──────── RECORDS

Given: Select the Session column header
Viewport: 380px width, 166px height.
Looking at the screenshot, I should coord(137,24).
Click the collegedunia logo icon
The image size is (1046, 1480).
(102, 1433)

────────────────

Your answer must be the records themselves, output again exactly.

Given: Select the Session column header
Viewport: 380px width, 166px height.
Looking at the screenshot, I should coord(137,24).
Click the collegedunia logo icon
The image size is (1046, 1480).
(102, 1433)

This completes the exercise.